Her Friends And Family Are Proud Of Her, And She Is The Most Happy For Herself

Syiemlieh and her family anxiously awaited the results declared on 13th July. When she found out that she had passed, with third division, she said she was “very happy”, even calling it the happiest day of her life.

“My children are so thrilled that they started shouting, hugging and kissing me when the results were declared yesterday. In fact, it was the happiest day of my life,” she told Indian Express.

Her 28-year-old daughter, Ibaphylla , who took care of the household while her mother went to school, says her Syiemlieh is an inspiration. “I am just so happy and proud to have her as my mother – she is talented, inspiring and caring,” said

The principal of the school she attended says people like Syiemlieh are rare. “To be honest, we were surprised. Sometimes, we have 30-year-olds, who have just gotten married, attending classes. But a 50-year-old, and with her level of enthusiasm and dedication, is just rare.”

This Is Not The End Of Syiemlieh’s Educational Journey

Syiemlieh’s journey of learning doesn’t end here. She has already determined what she wants to do next – pursue a Bachelor’s degree in her favourite language, Khasi.

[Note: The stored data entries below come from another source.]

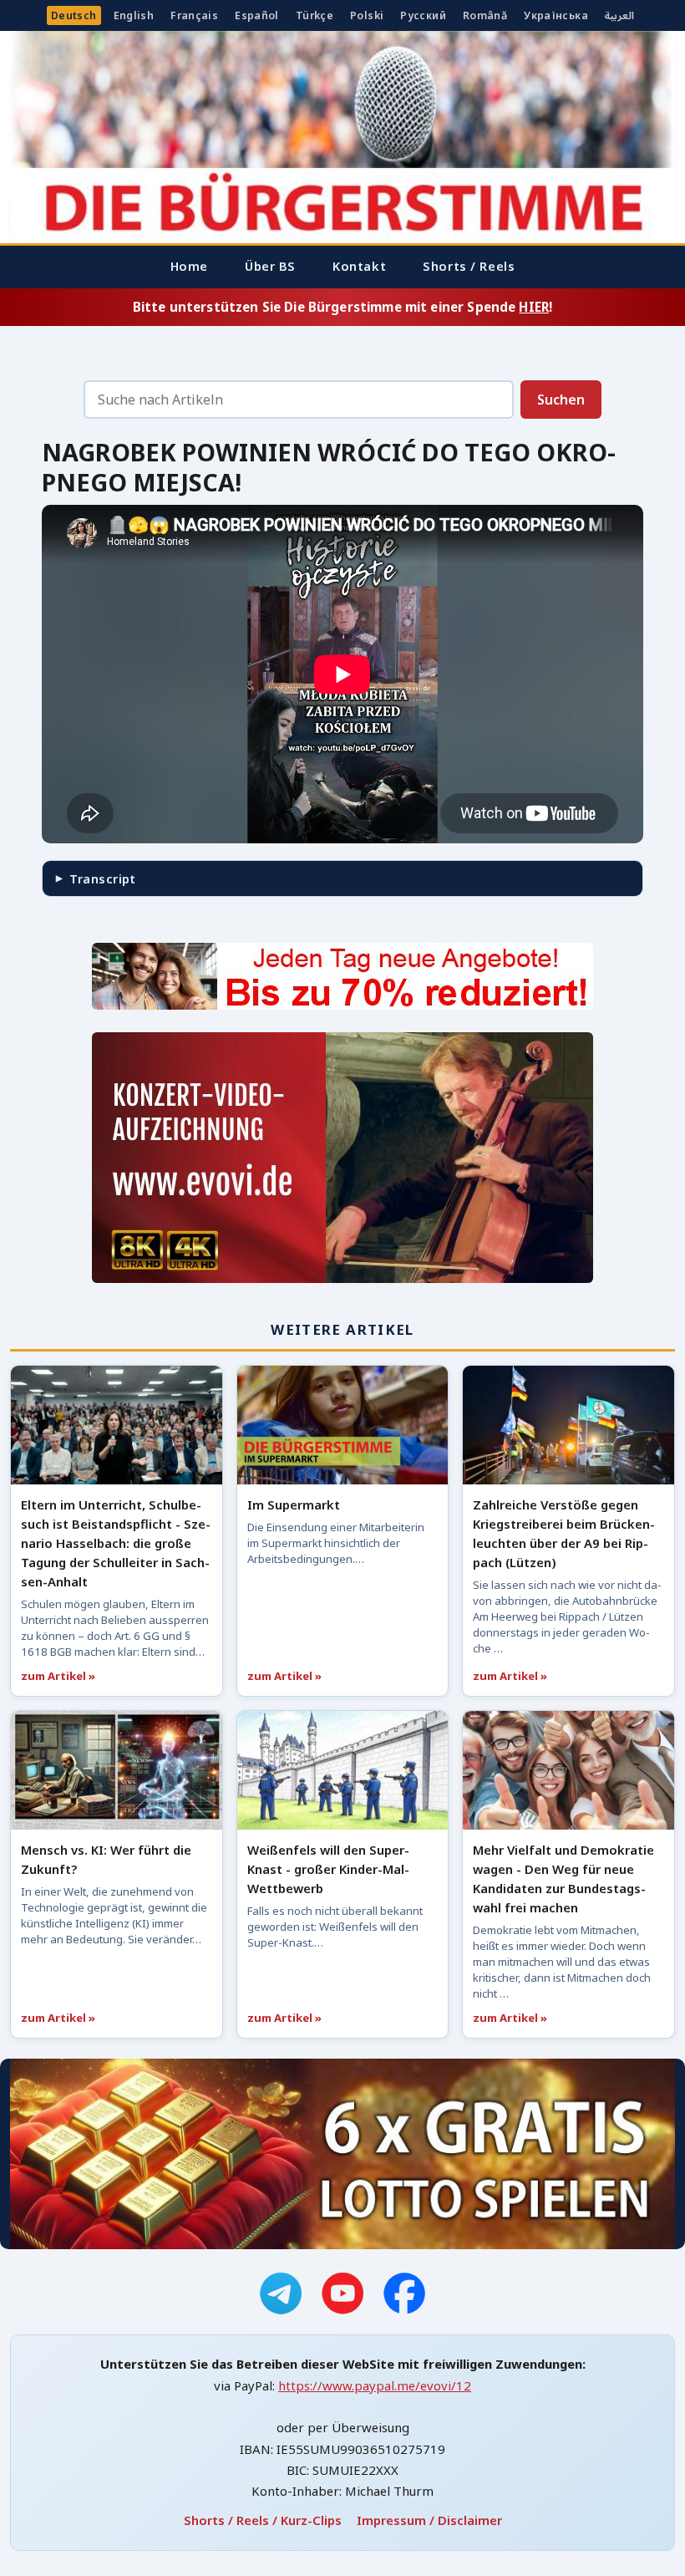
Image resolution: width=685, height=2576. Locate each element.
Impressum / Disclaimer (429, 2520)
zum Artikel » (58, 1675)
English (134, 15)
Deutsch (74, 15)
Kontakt (359, 265)
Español (257, 15)
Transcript (102, 878)
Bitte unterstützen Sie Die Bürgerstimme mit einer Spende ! (342, 306)
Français (194, 15)
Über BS (270, 265)
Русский (423, 15)
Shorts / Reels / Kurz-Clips (263, 2520)
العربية (619, 15)
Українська (556, 15)
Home (189, 265)
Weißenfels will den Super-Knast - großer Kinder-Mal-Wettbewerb (328, 1868)
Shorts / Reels (469, 265)
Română (485, 15)
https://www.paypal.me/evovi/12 (374, 2385)
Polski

She loves poetry, and intends to do her part to keep the traditional language alive

“I understand the importance of education — without it we are simply nothing,” says Syiemlieh.

Syiemlieh’s triumphant story is a compelling case for lifelong learning. Her dedication, passion, and desire to constantly grow, are a much needed reminder of the joys of learning that students tend to take for granted, and the importance of better access to education for those who don’t have that privilege.

There are many barriers to education in India, especially for women. Age – as Syiemlieh proves – is not one of them.